Hotel Chocolat

Learn how senior leaders were developed with MBTI and FIRO

Luxury chocolatier and cocoa grower Hotel Chocolat has been selling original, top-of-the-range chocolate since 2004. Starting as an online retailer, they now have over 70 stores across the UK, Europe and America, as well as a top-notch hotel at their chocolate plantation on the Rabot Estate in St Lucia.

Hotel Chocolat

Hotel Chocolat’s senior leadership team is comprised of 11 heads of department and three managing directors, all of whom are ‘home-grown’ leaders – progressing through the ranks of the organisation via their technical specialisms.

The company’s Head of HR Rasila Vaghjiani worked with the senior leadership team to identify areas for improvement. They were very aware that the team, whilst talented and successful, included no external appointments, and there was a feeling that this might have produced some blind spots, with each person grounded in their own insular departmental background. They agreed that a leadership programme focusing on the development of behavioural competencies would be extremely beneficial, and Rasila embarked on designing a programme looking at self-awareness, situational leadership and breaking down interpersonal barriers.

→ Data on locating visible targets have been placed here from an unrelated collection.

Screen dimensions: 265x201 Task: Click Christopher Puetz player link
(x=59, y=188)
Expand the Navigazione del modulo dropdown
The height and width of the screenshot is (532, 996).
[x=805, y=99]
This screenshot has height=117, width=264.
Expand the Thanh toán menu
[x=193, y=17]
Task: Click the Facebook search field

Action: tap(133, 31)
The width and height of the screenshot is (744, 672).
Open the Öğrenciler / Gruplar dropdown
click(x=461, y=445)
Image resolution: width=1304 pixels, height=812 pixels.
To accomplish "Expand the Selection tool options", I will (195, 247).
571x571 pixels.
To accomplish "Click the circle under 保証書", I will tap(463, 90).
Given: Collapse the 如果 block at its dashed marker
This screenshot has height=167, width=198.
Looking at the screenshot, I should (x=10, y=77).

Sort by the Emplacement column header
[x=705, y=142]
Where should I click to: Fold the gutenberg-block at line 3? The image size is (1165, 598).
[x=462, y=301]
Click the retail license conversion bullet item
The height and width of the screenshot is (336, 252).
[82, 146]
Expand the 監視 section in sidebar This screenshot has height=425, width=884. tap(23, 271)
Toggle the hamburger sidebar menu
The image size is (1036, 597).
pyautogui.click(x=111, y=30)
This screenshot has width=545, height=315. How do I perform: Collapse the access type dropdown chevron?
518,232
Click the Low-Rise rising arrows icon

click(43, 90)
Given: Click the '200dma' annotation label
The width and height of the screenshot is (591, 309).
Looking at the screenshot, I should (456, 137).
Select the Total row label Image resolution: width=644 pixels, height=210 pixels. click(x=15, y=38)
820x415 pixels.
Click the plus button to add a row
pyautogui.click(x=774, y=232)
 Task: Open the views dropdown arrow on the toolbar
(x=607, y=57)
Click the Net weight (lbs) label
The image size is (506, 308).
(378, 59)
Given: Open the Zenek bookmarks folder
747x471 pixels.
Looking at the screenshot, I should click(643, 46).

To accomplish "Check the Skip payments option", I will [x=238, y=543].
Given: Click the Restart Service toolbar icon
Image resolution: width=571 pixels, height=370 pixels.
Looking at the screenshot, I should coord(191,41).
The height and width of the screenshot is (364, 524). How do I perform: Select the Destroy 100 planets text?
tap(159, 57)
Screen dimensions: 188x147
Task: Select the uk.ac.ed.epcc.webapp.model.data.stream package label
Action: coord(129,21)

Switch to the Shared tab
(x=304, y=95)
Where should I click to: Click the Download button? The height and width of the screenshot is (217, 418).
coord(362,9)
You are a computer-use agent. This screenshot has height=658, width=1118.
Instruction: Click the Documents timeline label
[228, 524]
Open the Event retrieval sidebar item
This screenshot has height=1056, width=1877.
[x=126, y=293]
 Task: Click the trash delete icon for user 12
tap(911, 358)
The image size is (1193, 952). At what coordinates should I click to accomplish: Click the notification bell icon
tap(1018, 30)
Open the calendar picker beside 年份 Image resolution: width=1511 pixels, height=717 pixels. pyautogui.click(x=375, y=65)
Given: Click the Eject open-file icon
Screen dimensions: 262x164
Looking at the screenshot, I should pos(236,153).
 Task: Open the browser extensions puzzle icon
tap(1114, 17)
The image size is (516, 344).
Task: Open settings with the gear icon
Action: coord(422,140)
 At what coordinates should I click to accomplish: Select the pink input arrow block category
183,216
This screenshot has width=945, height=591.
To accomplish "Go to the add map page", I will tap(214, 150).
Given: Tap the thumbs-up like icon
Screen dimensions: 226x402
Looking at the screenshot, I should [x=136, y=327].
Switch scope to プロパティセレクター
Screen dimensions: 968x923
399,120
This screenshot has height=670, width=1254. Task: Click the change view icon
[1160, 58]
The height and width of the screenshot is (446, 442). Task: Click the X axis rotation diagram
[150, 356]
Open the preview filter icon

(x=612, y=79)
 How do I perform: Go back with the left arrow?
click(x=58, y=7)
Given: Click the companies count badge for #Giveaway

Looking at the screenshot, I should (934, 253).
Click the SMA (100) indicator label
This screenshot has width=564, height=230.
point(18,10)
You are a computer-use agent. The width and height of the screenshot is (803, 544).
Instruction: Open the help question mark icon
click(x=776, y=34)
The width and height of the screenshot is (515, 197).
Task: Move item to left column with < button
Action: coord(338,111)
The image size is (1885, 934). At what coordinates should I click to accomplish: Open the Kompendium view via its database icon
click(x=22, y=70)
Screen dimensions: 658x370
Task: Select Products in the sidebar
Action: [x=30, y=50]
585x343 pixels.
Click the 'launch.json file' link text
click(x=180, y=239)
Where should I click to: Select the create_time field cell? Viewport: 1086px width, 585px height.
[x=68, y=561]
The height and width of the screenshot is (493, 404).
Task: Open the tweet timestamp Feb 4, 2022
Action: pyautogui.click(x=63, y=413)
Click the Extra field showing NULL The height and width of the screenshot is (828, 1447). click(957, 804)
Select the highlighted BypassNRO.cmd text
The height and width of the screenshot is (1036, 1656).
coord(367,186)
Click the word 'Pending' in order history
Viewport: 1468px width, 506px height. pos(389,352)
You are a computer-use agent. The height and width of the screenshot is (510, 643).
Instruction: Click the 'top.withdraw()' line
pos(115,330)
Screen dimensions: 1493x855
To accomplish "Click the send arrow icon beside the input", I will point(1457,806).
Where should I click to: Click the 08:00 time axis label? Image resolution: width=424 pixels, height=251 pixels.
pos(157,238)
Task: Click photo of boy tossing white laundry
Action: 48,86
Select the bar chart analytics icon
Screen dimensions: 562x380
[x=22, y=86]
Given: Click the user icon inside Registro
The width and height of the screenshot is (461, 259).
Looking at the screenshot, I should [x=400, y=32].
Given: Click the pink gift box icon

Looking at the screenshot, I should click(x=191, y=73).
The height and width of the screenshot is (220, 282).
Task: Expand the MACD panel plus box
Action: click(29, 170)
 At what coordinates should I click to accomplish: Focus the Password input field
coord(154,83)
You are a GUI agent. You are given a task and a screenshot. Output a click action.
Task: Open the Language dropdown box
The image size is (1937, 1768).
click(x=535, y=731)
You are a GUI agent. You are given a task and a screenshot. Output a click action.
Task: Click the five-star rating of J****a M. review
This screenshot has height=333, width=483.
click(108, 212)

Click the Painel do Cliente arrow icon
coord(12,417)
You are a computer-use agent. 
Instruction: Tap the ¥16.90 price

Rasila, who qualified in both the FIRO® and MBTI® instruments with The Myers-Briggs Company, devised an in-depth leadership programme revolving around these two tools for the key leadership group of 13 managers. By combining the two tools, she was able to get a dual view of how people experienced their MBTI preferences, and of how the FIRO needs motivated their behaviour.
 
The first stage of the programme was a 360-degree feedback appraisal process, where Rasila gathered information about the managers’ performance from their managers, their peers and their direct reports. This feedback would be used to benchmark individual performance, and give the leaders some honest information to use as a starting point for their action plans and development journey.
 
Individual MBTI feedback sessions then took place in preparation for a ‘how to apply the MBTI’ group workshop. This workshop focused on using the insights from the MBTI framework to address the actions coming from the 360 process, looking particularly at the self-awareness it gave the leaders about their own natural style. “It was very well received,” comments Rasila. “The team got a lot of value from the MBTI session, which, like the other sessions, was geared very much towards the specific audience, with a lot of new activities.”
 
Once the group had mastered the basics of the MBTI framework and started to see how this could be directly applicable to improving their work, the FIRO tool was introduced. Rasila says: “The FIRO concepts really stood out for this group. The results showed everyone why people do what they do, and why they behave in a certain way. It’s direct and honest – just like the company culture at Hotel Chocolat – taking away a lot of the mystery of why individuals behave the way they do.” This demystification of individual drivers and motivators really helped the group grasp what leadership behaviours they adopted by default, and started them thinking about different, more productive ways of operating as leaders.
 
Rasila backed up the personality and behavioural insights from the two psychometric tools with personalised coaching for each of the leaders, allowing them to keep monitoring their performance against the action plan.
 
In addition, the learning was cemented via a practical teambuilding exercise, where the group spent two days on three boats on the sea. They were challenged to learn how to do everything on the boat, from rigging to cooking to rescuing a dummy, and to keep the three vessels within 200 metres of each other at all times. Rasila comments: “It took people away from their comfort zone. It was a very wet and cold two days in which the lessons in self-awareness, understanding and mutual appreciation really came together. People couldn’t depend on their technical specialisms because they were in a different context – and their FIRO needs and MBTI preferences were brought into sharp relief.”

Rasila and the team of managers (as well as their respective teams) have seen considerable changes in behaviour. People are actively adapting their behaviour in the light of the insights from the sessions, with an awareness of other people’s needs, as well as the skills to incorporate a range of viewpoints to make the best business decisions.

“People’s approaches are now completely different. Their teams are saying ‘Something has changed, but we don’t know what it is!’ They have become more inclusive and understanding. Subtle changes have made big differences – for example, people have become aware, when giving feedback, how they would want to receive it.”

People now understand the science behind behaviour and are therefore willing to be flexible, to empathise and to not hide behind their default ways of doing things. One example of the change is that the emailing culture, associated with high FIRO-B Affection needs, has become more targeted, with people cutting to the chase, and saving time.

Rasila also emphasises the element of fun that helped build the relationships and collaboration in the team. Keeping the lines of communication open helps to unite and bond the management team – so people are more willing to talk things through with their peers and sort out any problems.

The positive effects are so obvious that other teams are now asking for similar development. Rasila plans to cascade a simplified version of the training. “These will be more focused on the basics: self-awareness in the areas of conflict management, change management and decision-making”, Rasila concludes.

People’s approaches are now completely different. They are saying ‘Something has changed, but we don’t know what it is!’ People have become more inclusive and understanding.